"Attention-deficit disorders seem to abound in modern society, and we don't know the cause"
About this Quote
Marilyn vos Savant’s line lands like a raised eyebrow at the modern world’s favorite diagnosis: we’re drowning in attention-deficit labels, yet our explanations feel suspiciously thin. The phrase “seem to abound” is doing stealthy work. It concedes uncertainty while still implying a cultural flood, as if the condition is multiplying faster than our ability to understand it. That tension gives the quote its bite: the confidence of epidemiology paired with the shrug of causality.
The subtext isn’t anti-science so much as anti-complacency. “We don’t know the cause” sounds humble, but it also functions as an indictment of how quickly society converts complexity into categories. The “we” is broad and strategic: not just doctors or researchers, but parents, teachers, employers, and the media ecosystem that turns a clinical descriptor into a personality type. Vos Savant’s intent reads as a warning about narrative substitution - when causation is unknown, culture rushes in with ready-made stories: screens did it, sugar did it, parenting did it, capitalism did it.
Context matters because “modern society” is a loaded container. It points to environments engineered for distraction - notification economies, fragmented work, constant optimization - while leaving open the possibility that what’s “abounding” is partly recognition and diagnosis, not incidence. The line works because it refuses to let the diagnosis feel settled.
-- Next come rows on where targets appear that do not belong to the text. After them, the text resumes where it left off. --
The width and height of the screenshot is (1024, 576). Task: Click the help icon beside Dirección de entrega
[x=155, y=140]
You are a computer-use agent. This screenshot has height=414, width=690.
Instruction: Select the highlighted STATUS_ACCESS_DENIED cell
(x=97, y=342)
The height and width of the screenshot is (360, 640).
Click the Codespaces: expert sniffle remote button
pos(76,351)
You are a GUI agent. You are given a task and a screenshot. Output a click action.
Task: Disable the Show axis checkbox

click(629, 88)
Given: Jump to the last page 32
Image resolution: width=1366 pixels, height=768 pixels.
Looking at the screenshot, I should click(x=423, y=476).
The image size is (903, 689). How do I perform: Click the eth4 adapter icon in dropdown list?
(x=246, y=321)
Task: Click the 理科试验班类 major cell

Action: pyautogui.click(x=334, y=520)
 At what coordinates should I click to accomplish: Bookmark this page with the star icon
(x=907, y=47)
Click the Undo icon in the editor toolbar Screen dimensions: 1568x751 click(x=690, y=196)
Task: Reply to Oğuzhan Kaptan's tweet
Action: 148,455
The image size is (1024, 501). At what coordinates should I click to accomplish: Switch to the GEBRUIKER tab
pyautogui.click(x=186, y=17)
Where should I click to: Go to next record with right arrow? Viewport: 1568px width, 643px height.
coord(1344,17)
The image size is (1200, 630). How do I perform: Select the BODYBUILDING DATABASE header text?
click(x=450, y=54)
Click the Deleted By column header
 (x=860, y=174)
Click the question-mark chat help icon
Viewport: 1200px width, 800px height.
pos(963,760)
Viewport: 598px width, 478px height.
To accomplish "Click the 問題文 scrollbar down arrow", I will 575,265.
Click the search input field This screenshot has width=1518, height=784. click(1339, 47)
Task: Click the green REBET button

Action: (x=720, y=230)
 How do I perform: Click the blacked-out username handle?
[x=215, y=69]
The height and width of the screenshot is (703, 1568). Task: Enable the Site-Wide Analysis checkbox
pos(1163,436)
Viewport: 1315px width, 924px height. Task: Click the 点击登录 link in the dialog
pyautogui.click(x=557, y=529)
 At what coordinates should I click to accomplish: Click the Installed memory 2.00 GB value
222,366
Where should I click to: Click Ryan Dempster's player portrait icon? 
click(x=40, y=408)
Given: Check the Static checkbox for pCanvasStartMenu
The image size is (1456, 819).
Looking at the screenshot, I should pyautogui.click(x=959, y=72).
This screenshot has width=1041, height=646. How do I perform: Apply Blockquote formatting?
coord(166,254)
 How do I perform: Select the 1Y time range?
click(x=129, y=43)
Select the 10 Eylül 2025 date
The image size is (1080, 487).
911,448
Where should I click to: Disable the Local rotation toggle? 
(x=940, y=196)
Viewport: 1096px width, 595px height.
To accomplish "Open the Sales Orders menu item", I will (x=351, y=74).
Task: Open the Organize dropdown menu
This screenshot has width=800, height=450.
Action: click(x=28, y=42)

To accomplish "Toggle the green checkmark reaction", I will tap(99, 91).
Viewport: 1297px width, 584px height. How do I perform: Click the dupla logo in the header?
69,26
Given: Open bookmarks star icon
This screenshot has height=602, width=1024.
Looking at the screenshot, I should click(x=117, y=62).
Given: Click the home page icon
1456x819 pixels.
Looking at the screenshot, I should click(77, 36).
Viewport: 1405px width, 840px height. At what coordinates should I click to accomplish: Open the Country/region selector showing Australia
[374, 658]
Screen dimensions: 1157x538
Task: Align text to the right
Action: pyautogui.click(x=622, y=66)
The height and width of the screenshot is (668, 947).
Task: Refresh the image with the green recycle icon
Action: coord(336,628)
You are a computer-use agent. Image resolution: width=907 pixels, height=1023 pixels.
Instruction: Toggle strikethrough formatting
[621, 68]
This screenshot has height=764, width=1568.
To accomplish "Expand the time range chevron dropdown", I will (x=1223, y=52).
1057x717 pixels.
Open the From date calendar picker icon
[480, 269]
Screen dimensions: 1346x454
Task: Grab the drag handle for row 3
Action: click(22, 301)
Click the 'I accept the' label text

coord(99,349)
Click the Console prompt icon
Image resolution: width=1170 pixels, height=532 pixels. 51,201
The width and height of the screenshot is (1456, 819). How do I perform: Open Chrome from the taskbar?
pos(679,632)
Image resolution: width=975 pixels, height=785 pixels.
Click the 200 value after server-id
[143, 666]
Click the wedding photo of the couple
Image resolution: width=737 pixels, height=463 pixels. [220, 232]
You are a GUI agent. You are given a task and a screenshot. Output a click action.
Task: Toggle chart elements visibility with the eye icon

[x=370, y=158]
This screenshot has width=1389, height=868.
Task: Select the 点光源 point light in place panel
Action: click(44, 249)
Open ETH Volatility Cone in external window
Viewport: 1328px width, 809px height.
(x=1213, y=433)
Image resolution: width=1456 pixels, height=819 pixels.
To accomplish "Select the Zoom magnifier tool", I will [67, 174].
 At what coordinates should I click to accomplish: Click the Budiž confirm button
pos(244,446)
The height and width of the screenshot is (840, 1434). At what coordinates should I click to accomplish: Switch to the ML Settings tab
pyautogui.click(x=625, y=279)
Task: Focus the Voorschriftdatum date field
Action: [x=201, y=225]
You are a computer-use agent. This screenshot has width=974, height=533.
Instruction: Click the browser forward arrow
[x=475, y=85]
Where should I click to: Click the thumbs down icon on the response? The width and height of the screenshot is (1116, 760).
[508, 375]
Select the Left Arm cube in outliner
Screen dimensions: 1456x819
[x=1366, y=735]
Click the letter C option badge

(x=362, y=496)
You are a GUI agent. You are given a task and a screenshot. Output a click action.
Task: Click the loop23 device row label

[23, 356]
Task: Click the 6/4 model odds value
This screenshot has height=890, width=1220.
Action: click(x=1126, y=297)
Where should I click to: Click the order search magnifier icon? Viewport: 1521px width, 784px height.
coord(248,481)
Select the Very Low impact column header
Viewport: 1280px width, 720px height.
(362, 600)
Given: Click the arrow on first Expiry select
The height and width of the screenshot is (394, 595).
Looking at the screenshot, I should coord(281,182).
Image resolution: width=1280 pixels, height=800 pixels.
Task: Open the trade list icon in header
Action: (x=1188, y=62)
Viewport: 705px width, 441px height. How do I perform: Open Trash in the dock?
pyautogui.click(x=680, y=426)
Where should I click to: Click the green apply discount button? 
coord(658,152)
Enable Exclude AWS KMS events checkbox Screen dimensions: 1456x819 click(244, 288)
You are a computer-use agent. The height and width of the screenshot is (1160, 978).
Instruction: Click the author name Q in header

It forces a discomforting question: are we witnessing a medical mystery, a cultural mirror, or both?
The subtext isn’t anti-science so much as anti-complacency. “We don’t know the cause” sounds humble, but it also functions as an indictment of how quickly society converts complexity into categories. The “we” is broad and strategic: not just doctors or researchers, but parents, teachers, employers, and the media ecosystem that turns a clinical descriptor into a personality type. Vos Savant’s intent reads as a warning about narrative substitution - when causation is unknown, culture rushes in with ready-made stories: screens did it, sugar did it, parenting did it, capitalism did it.
Context matters because “modern society” is a loaded container. It points to environments engineered for distraction - notification economies, fragmented work, constant optimization - while leaving open the possibility that what’s “abounding” is partly recognition and diagnosis, not incidence. The line works because it refuses to let the diagnosis feel settled. It forces a discomforting question: are we witnessing a medical mystery, a cultural mirror, or both?